I have a client who also receives the German pension and pays foreign tax on this pension. I use the Foreign tab to show the Total pension received, the 50% Exempt portion, and the Foreign tax paid. My client’s income is low, and she has enough deductions (medical & donations) each year that she pays no taxes. As such, she doesn’t benefit from the foreign tax credit, and thus receives no rebate on the tax she pays in Germany.

Start with the Calculation of the non-taxable portion of the German social security pension.

Do I have the option of reporting ALL of the income,…?

Report 100% of the pension in Canadian dollars on line 11500.

… not claiming the 50% exemption…

Deduct the non-taxable portion of the pension on line 25600.

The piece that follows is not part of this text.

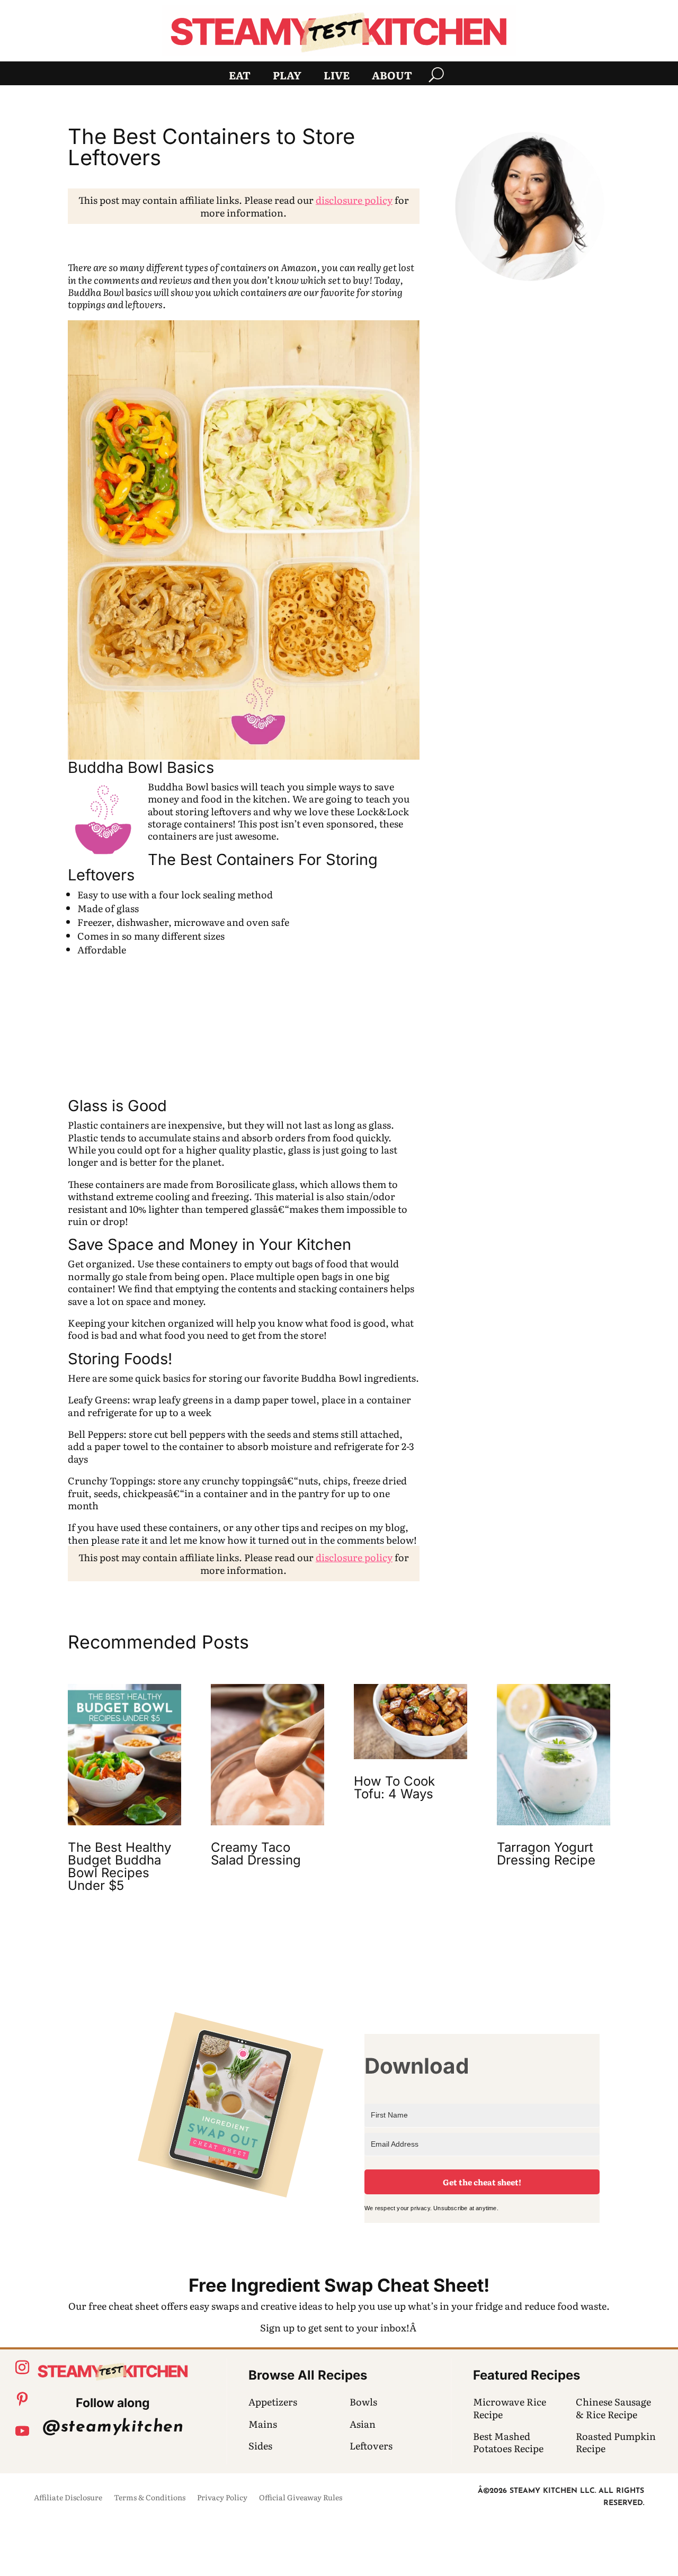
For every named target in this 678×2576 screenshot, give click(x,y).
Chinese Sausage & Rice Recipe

However, as of 2006, new recipients of this pension will have the tax-free percentage reduced until 2040 when 100% will be taxable for new recipients.

As to the taxable portion now varies depending on the first year it was paid, I will simply refer you to the aforementioned website which provides details and sample calculations.

… claiming the foreign tax paid?

The foreign tax calculation will apply to the taxable amount (Line11500 - Line 15600).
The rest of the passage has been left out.